Most of us in the industry have just been watching and waiting for the commercial market to hit bottom. Despite what seems to be positive signs in stock market, unemployment, and consumer confidence the commercial real estate market has continued to weaken.
Last week it was published that a large landlord with a huge portfolio of class “A” office towers, Hines, gave a San Francisco office tower back to the bank. It was also reported Hines is now in default on the Watergate Towers in Emeryville. Hines picked up these four buildings totaling 1.1 million square feet in late 2006 and if memory serves correctly, paid just under $400 million for the project. You can bet this is not the only landlord underwater and in trouble.
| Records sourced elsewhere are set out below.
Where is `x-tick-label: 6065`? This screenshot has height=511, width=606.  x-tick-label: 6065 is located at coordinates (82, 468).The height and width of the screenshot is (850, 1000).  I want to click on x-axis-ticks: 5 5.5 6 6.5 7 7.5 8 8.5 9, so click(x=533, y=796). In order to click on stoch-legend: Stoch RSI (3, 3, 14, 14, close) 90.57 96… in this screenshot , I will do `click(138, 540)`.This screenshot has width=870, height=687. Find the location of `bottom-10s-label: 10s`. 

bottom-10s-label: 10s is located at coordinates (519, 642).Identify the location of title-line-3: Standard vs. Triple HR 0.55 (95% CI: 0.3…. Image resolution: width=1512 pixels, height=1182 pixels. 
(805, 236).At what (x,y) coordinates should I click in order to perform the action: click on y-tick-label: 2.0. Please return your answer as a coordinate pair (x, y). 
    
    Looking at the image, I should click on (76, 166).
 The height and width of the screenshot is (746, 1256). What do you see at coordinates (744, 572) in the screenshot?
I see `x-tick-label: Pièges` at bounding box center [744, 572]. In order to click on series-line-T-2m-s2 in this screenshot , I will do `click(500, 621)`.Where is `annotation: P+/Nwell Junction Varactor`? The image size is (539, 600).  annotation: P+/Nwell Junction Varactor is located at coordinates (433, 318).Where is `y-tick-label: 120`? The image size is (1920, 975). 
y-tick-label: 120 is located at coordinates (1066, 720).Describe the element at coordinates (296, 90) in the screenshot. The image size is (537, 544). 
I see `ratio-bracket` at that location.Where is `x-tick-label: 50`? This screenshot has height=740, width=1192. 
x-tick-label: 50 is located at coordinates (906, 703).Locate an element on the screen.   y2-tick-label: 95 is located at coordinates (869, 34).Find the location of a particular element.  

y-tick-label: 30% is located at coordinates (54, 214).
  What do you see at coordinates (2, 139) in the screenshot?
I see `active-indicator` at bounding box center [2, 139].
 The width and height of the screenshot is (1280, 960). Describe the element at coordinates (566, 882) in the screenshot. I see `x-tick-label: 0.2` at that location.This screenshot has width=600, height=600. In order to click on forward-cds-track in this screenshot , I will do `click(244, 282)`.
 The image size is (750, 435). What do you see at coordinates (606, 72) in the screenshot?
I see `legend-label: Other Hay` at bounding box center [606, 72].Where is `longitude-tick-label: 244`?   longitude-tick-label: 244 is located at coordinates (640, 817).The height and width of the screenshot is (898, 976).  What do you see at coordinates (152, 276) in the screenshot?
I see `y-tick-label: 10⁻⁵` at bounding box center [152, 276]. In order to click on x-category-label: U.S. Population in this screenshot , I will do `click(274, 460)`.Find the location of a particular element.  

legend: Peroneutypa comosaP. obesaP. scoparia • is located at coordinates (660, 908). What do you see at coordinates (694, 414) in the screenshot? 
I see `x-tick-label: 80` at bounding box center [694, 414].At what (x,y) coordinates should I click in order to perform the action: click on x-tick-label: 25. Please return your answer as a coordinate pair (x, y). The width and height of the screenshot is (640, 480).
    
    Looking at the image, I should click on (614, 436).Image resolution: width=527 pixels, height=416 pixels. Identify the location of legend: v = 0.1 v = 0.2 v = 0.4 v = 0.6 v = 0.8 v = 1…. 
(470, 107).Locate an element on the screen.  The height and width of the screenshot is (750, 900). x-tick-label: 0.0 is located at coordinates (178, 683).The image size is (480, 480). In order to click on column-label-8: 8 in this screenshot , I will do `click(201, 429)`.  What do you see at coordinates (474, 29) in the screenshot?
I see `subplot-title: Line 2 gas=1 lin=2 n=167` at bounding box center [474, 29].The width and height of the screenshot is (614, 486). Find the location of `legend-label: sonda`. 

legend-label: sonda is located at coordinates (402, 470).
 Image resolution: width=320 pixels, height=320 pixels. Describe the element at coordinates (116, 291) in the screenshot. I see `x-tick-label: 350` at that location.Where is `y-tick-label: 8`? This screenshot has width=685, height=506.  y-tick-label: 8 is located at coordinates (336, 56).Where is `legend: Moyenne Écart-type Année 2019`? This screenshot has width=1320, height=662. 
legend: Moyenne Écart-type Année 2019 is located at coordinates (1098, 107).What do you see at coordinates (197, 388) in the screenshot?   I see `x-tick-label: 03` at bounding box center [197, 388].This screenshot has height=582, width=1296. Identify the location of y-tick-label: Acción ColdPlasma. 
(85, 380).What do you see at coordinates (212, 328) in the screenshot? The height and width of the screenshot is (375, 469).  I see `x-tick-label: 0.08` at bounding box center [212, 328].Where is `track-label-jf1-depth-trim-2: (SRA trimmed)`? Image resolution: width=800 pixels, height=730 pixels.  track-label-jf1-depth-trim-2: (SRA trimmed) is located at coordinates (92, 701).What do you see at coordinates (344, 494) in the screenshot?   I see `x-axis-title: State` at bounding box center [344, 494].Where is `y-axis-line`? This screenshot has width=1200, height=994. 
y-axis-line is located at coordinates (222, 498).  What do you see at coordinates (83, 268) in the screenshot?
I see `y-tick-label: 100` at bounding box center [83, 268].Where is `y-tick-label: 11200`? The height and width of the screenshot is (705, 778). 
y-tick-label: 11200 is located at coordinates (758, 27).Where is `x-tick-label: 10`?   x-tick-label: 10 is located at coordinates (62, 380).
With commercial rent prices tumbling across the nation and vacancy rising, landlords are not able to make their proformas. Tenants large and small are asking for rent reductions , one said company is Burger King. Recently, the corporate heads at the fast food chain sent letters to the operators demanding that each location contact their landlord to request a rent reduction, whether or not profits had fallen. Many landlords granted the request, other were skeptical and asked to see financials. With companies such as Starbuck’s, Mervyn’s, and Expo Design closing their doors, a large inventory of space is available with no one to back fill. We all knew landlords were hurting and some were in bad shape but not until recently have we actually seen how strained landlords have become.
Just as we saw residential homes default and end-up back at the bank over the last 3 years, we are now seeing what looks to be the beginning of the same phenomenon in the commercial world. One of the first properties to head back to the bank in the East Bay is the office/light industrial business park in Livermore, Montevina.
The number of properties on the Notice of Default list is growing every week even here in the Bay Area. This will leave opportunity for those who have liquidity to pick-up great properties at distress sell prices. The big issue will be the fallout in the banking industry that could once again freeze the credit market and cause more banks to crumble.